● WORK TASK
Under this line is a listing; return exactly the lines starting at the one with "Select the Text tool (A icon)" and running down to the one with "Open the Page 1 selector in top status bar", and leave out its pictures.

● DATA SHOWN
==========

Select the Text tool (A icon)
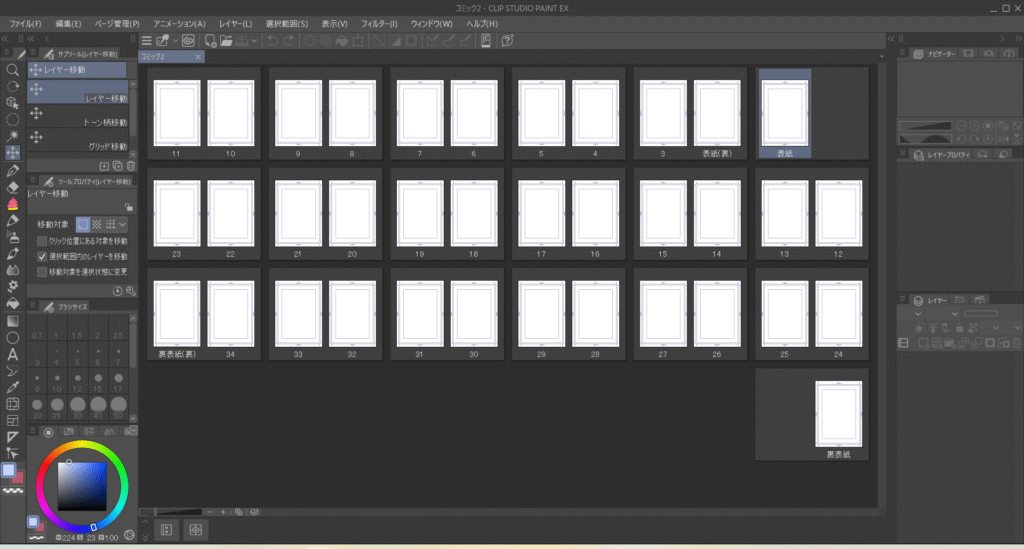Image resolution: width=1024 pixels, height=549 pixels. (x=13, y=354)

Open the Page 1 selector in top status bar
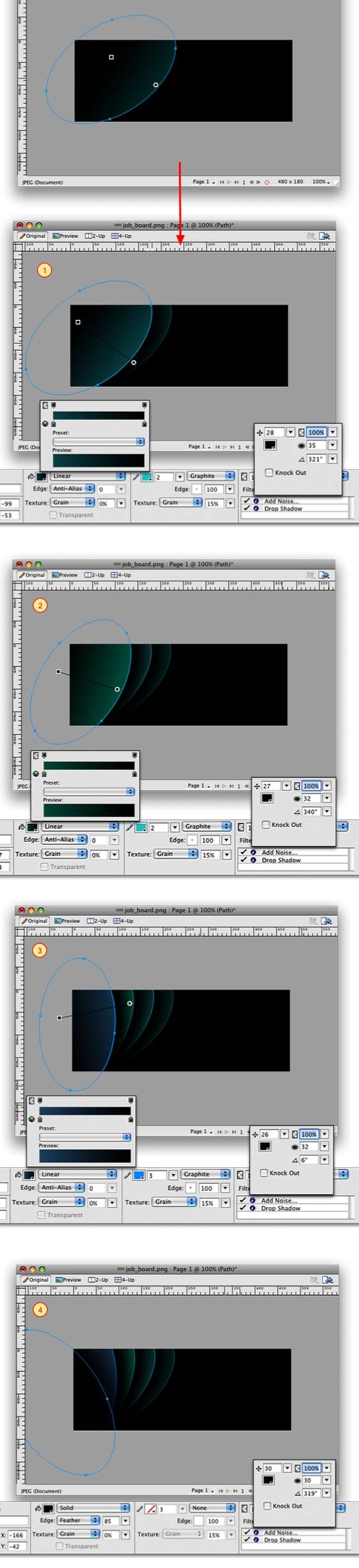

==========

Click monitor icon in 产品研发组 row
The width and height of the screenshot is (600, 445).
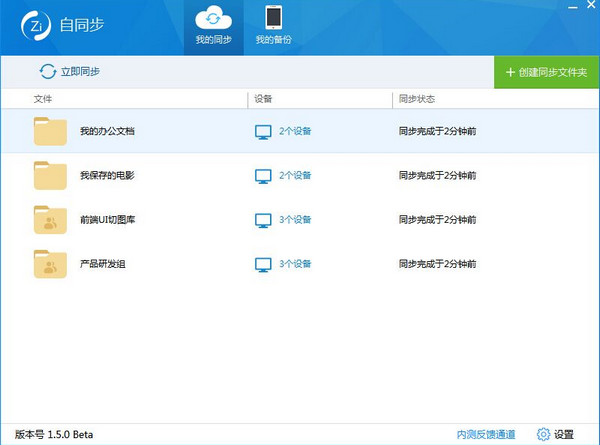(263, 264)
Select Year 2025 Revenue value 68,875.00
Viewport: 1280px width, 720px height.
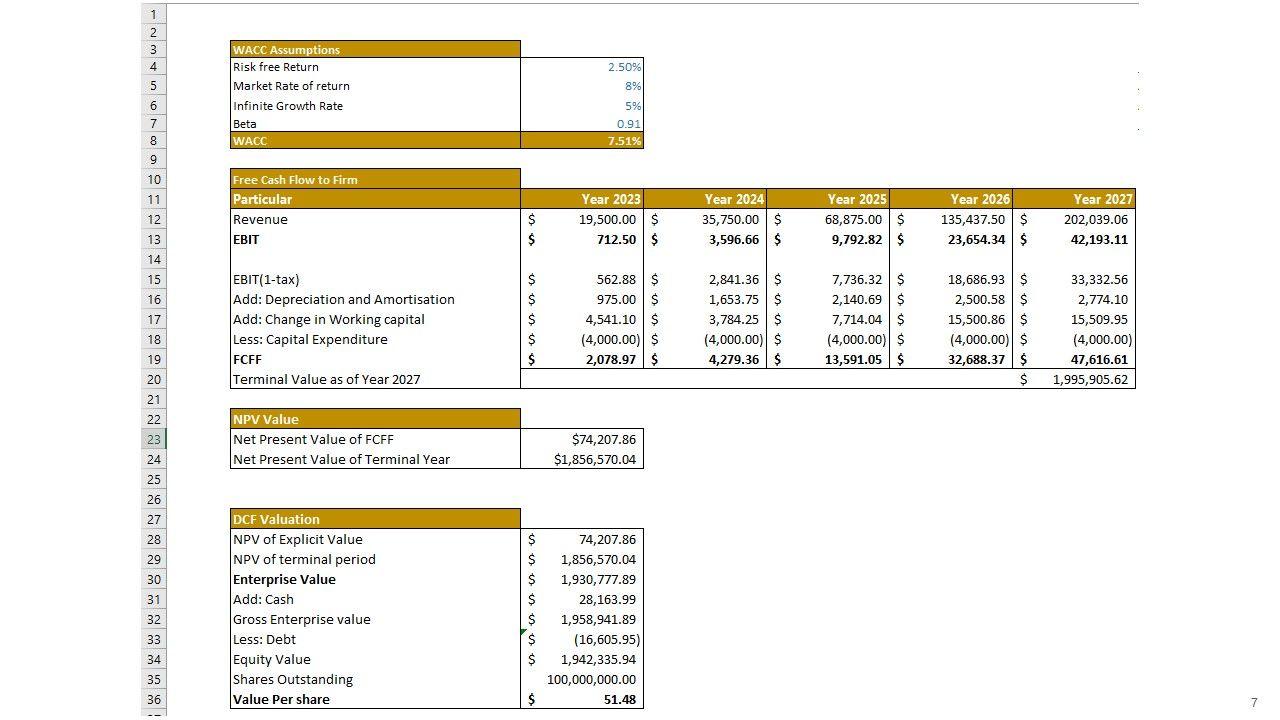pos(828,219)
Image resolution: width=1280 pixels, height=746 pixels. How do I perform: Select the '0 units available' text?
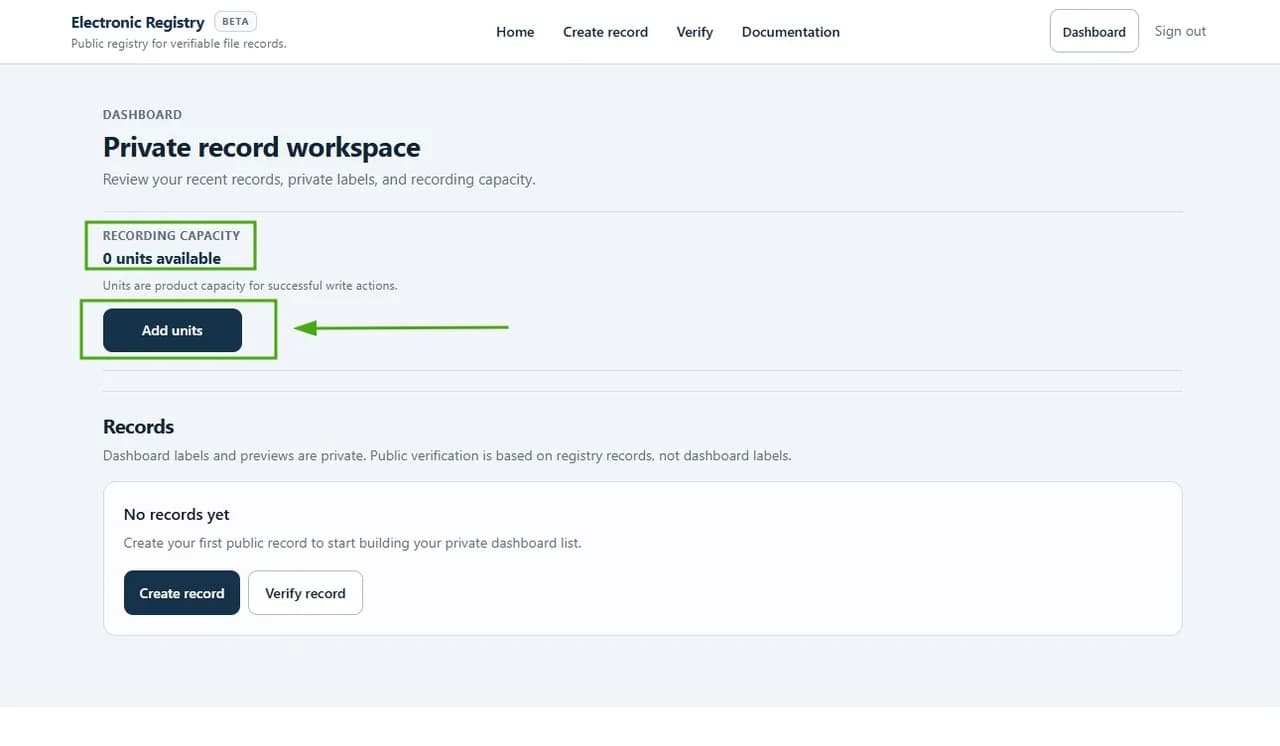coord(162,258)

==========

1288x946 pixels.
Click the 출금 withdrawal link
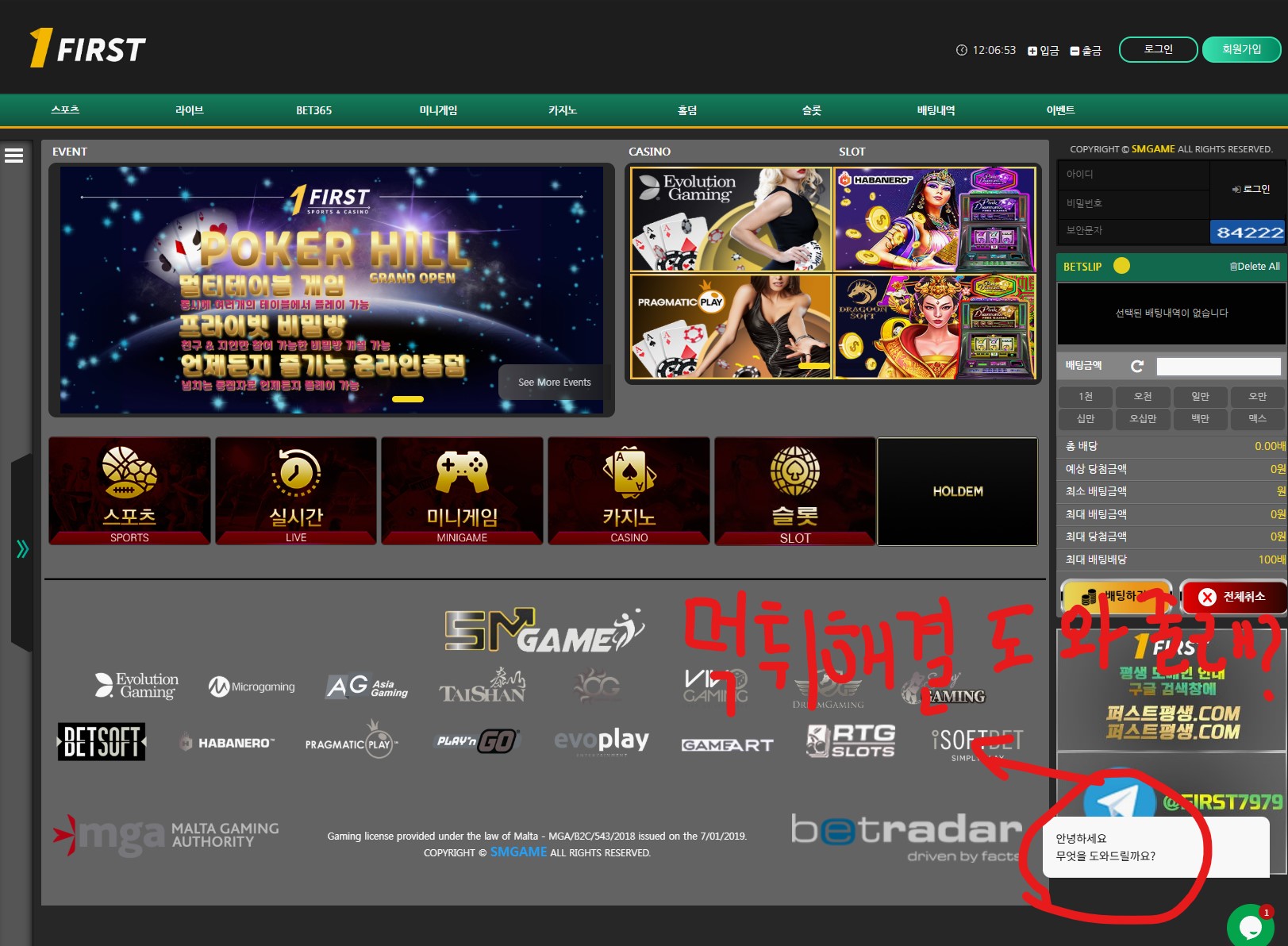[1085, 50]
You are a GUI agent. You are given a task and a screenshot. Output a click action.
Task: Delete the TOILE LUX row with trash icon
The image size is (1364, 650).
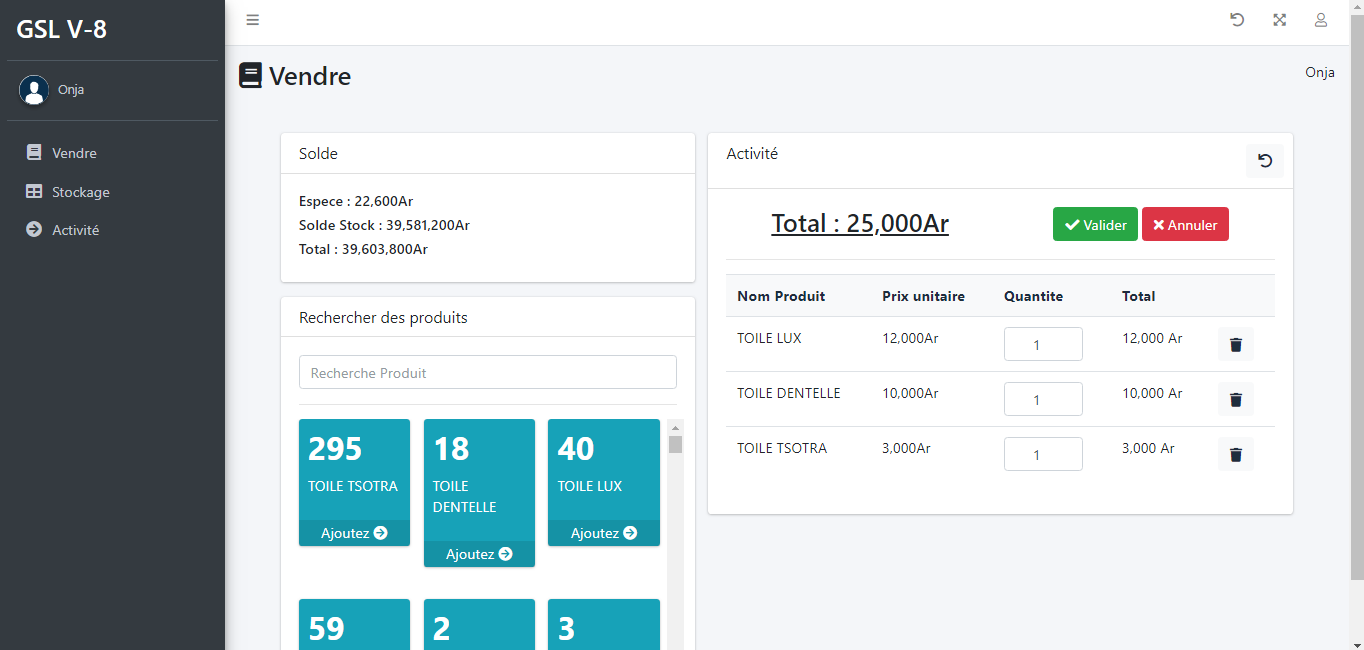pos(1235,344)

==========

● REPLY TO THE EXERCISE
Select the Text tool (A icon)
Image resolution: width=1024 pixels, height=549 pixels. (x=13, y=354)

Open the Page 1 selector in top status bar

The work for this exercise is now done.